I have written many examples for Rosetta Code (none since I caught COVID early in 2024, though). Often I added Common Lisp. That is most of my experience. Because CL does not guarantee any good behavior on tail calls, I generally use loops. And say BLECHHHHHH!!!!
Whereas in Scheme I program as if I had GOTO. LOL. Except it is proper tail calls, of course.
@chemoelectric@masto.ai @mcrocker@indieweb.social the standard doesn't require proper tail calls but most of the implementations support it. It's maybe not very nice to rely on that and have strictly speaking non-portable code but for me it's good enough.

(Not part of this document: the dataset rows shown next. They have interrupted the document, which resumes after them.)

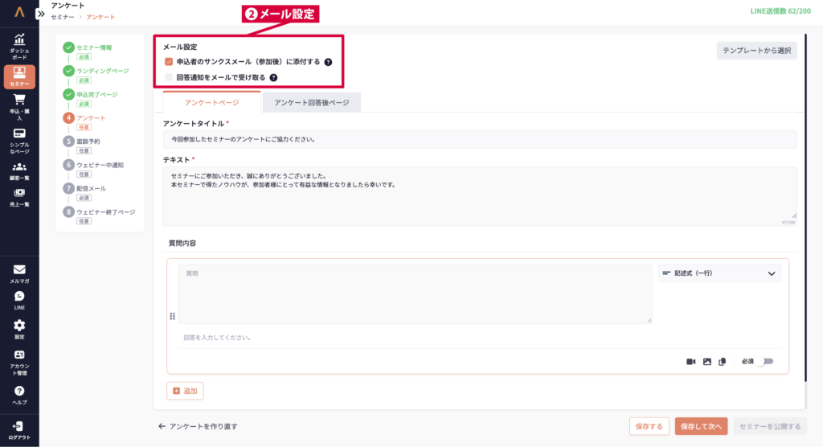This screenshot has width=823, height=447.
Task: Switch to アンケート回答後ページ tab
Action: pyautogui.click(x=312, y=103)
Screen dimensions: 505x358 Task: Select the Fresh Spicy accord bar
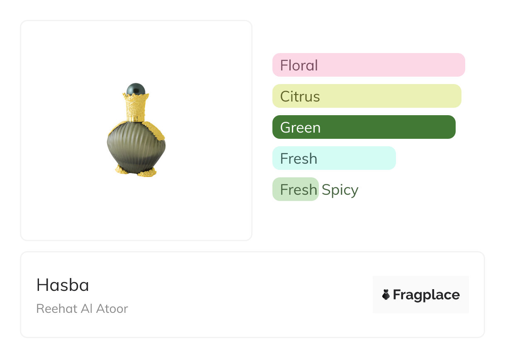[295, 189]
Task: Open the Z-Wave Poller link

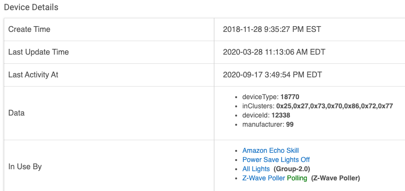Action: pos(263,178)
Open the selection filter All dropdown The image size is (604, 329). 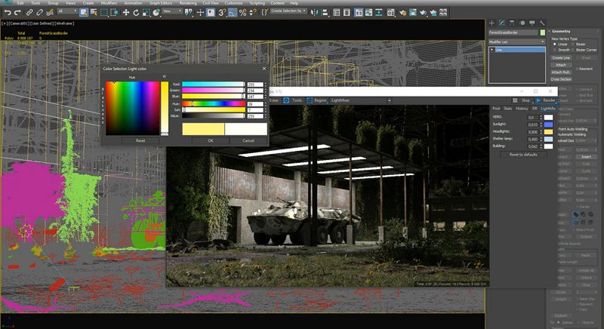pos(66,12)
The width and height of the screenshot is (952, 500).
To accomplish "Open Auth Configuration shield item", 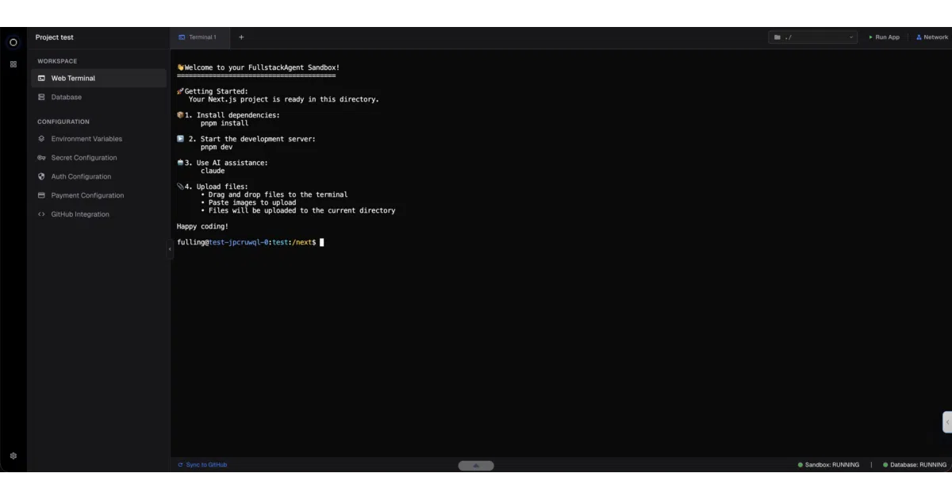I will (99, 177).
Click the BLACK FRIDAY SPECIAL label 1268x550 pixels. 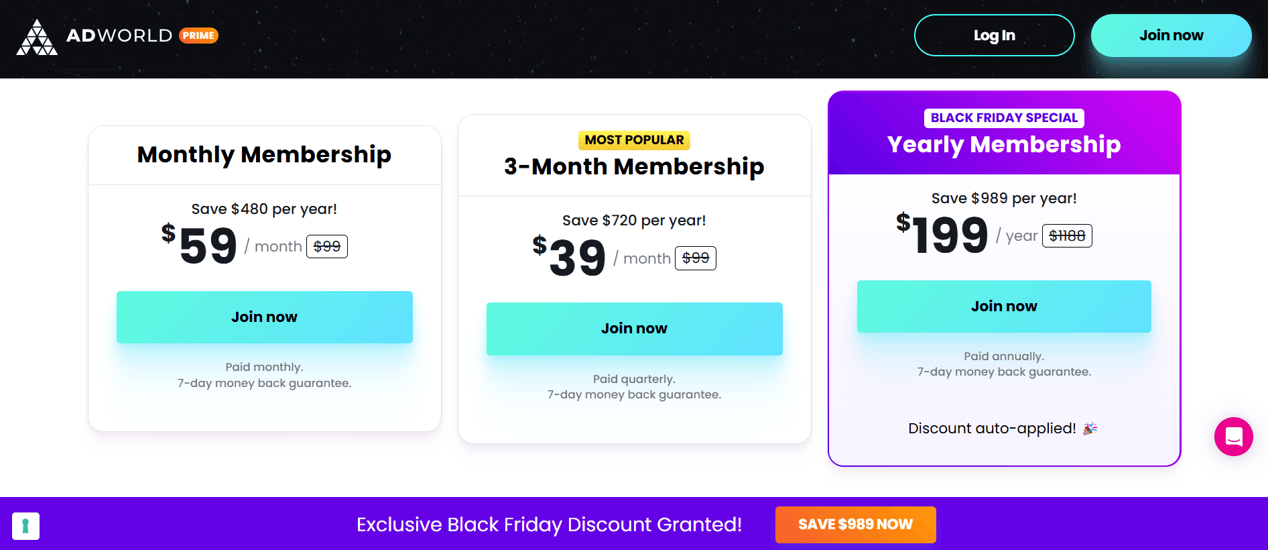click(1003, 118)
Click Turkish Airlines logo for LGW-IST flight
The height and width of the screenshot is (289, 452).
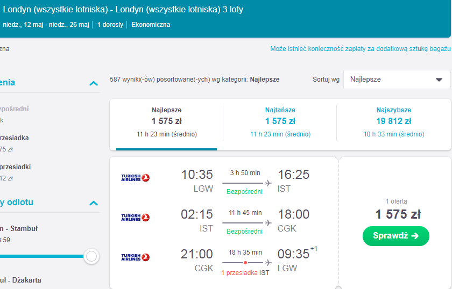[135, 178]
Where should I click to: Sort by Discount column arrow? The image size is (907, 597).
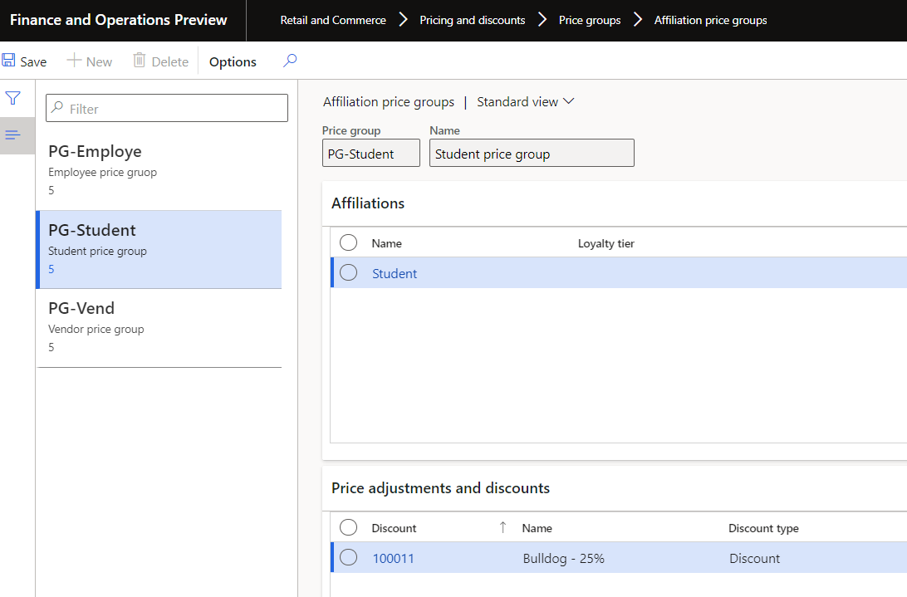[x=503, y=527]
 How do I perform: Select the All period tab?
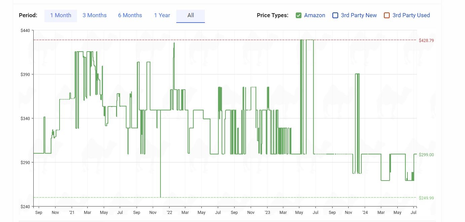coord(190,15)
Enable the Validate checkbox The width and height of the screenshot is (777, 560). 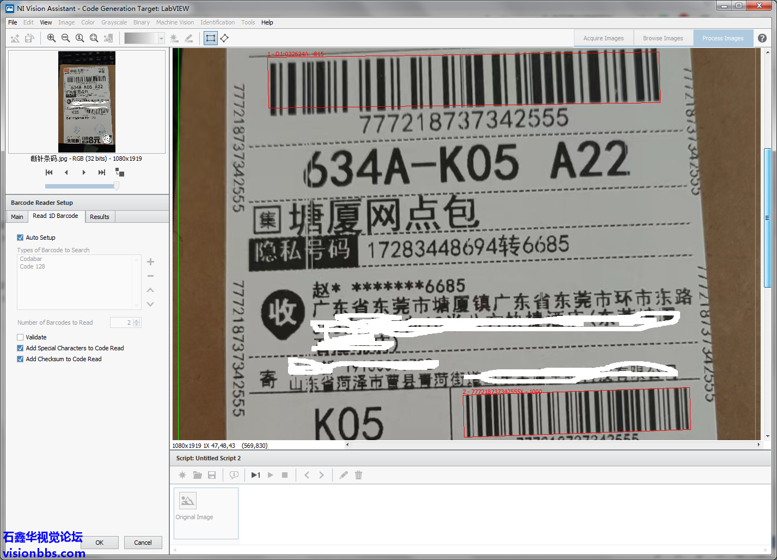pyautogui.click(x=20, y=337)

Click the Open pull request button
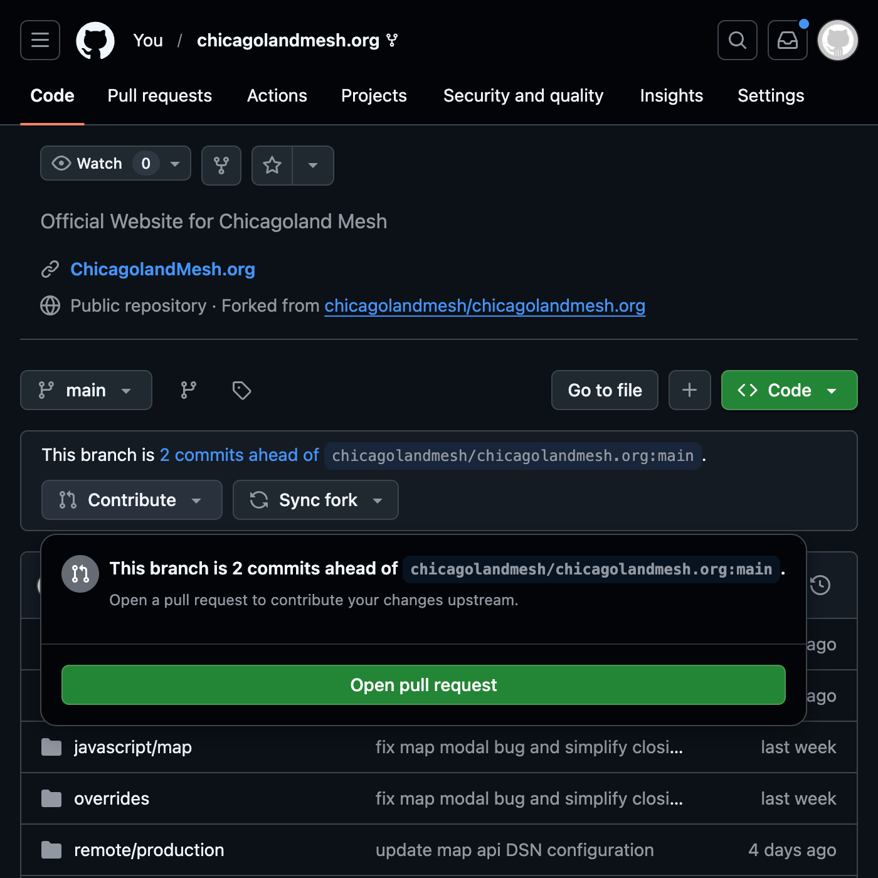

@eruwero@ieji.de @mcrocker@indieweb.social Nix looks worse than it is. It is one of those languages, like JSON or Python, that for no good reason is not a LISP.
(Indeed, SXML exists to turn XML into a Lisp and there is a Lisp for the C-Python backend! Though Python is still IMO a very bad abuse of OO.)
If Nix WERE a Lisp, then it could easily have a good macro system. THAT is why I wish it were a Lisp!
The same thing goes for MLs and ATSes, though I have to admit they have nice syntaxes. (I have written much ATS2.)
@chemoelectric@masto.ai @mcrocker@indieweb.social I would also add Julia, it's basically a Lisp but looks like Matlab and Python, which drives me crazy.
@eruwero@ieji.de @mcrocker@indieweb.social OT: my most interesting contribution to Rosetta Code, I think, is my evolutionary algorithm in m4.
It runs only in GNU m4 and is thus proof that GNU m4 is the best m4. OpenBSD m4 makes a decent try, though.